Single by The Fiestas
- B-side: "Last Night I Dreamed"
- Released: November 1958
- Genre: Doo-wop
- Length: 2:24
- Label: Old Town
- Songwriter: Johnny Otis

The Fiestas singles chronology
|  | "So Fine" (1958) | "I'm Your Slave" (1959) |

= So Fine (Johnny Otis song) =

1958 single by The Fiestas

"So Fine" is a song written by Johnny Otis and performed by The Fiestas. It reached No. 3 on the U.S. R&B chart and No. 11 on the U.S. pop chart in 1959.

Jim Gribble is credited as the writer; however, Johnny Otis filed a lawsuit claiming the copyright. The song had been recorded in 1955 by The Sheiks, a group that included Jesse Belvin. Otis' side won the case.

The song was ranked No. 69 on Billboard's Year-End Hot 100 singles of 1959.

==Ike & Tina Turner version==
Bandleader Ike Turner had been performing "So Fine" with his Kings of Rhythm since 1959. Ike & Tina Turner recorded it for Turner's label Innis Records. Innis was acquired by Pompeii Music Corp. in 1968. The first release from Pompeii Records was "So Fine" by Ike & Tina Turner and the Ikettes in March 1968. The song became the title track for the album So Fine (1968). The single reached No. 50 on the Billboard R&B Singles chart and No. 117 on the Bubbling Under the Hot 100 in 1968.

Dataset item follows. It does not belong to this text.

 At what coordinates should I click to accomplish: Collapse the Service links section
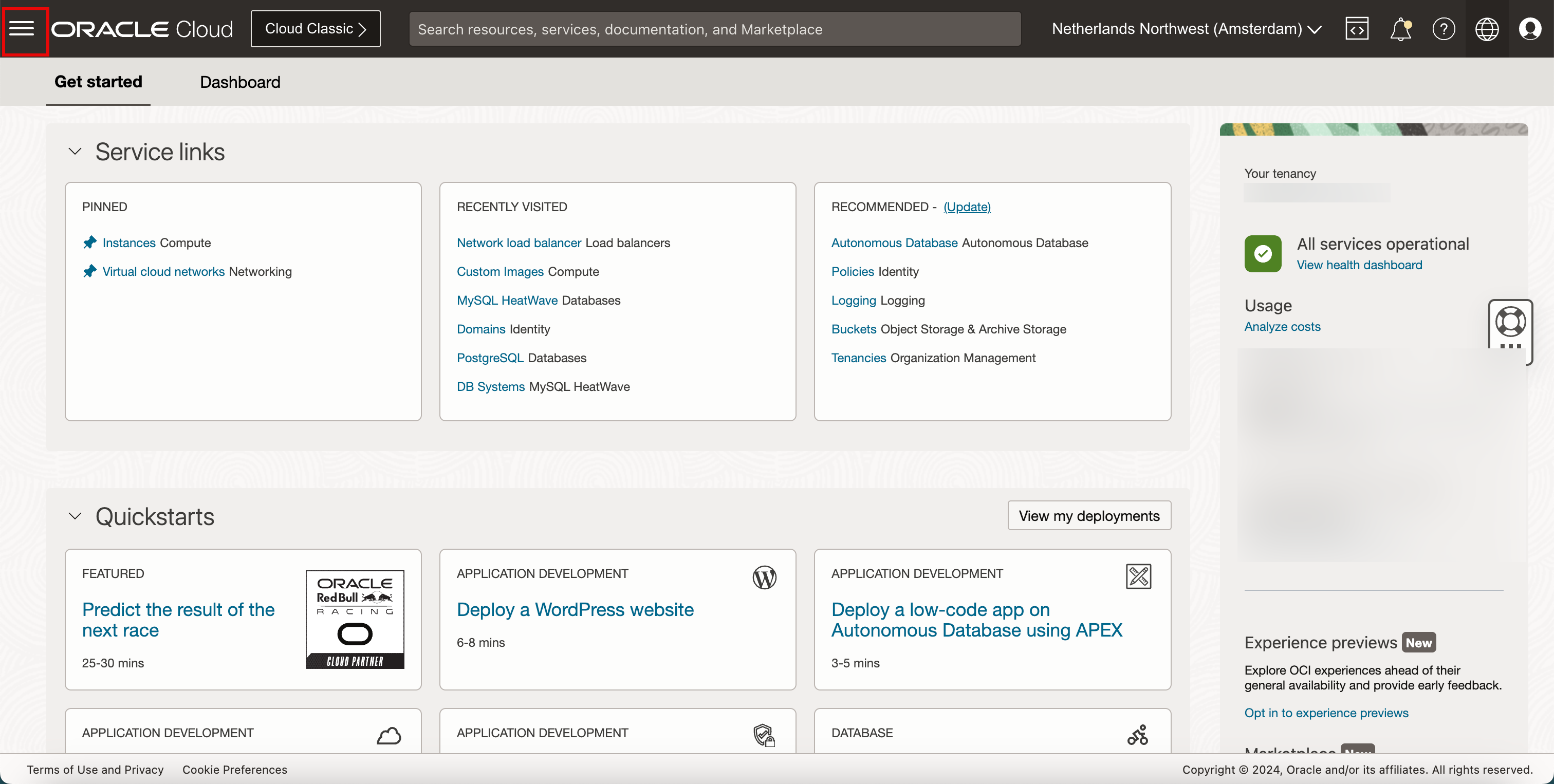75,152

== Other charting versions ==
- Johnny Rivers released a rendition as a medley with "Searchin'" which reached No. 113 on the U.S. pop chart in 1973.
- The Oak Ridge Boys' take reached No. 22 on the U.S. country chart and No. 76 on the U.S. pop chart in 1982. It was featured on their album Bobbie Sue.

==Other versions==
- The Hollywood Argyles - as the B-side to their 1960 single "Hully Gully".
- Maurice Williams and the Zodiacs - on their 1961 album Stay.
- The Ventures - on their 1963 album Let's Go!
- The Premiers - as a single in 1964, but it did not chart. It was produced by Eddie Davis.
- The Believers - as a single in 1965, but it did not chart. It was produced by Joe South.
- The Everly Brothers - on their 1965 album Rock'n Soul.
- Paul Revere and The Raiders - as a single in 1966, but it did not chart.
- Dale and Grace - as the B-side to their 1967 single "It Keeps Right On A-Hurtin'".
- The Newbeats - as the B-side to their 1967 single "Top Secret". It was produced by Wesley Rose.
- Stone Poneys - as a single in 1968, but it did not chart.
- Amen Corner - as a single in 1969, but it did not chart.
- Elvin Bishop Group - as a single in 1970, but it did not chart. It was produced by David Rubinson.
- Loggins and Messina - on their 1975 album So Fine.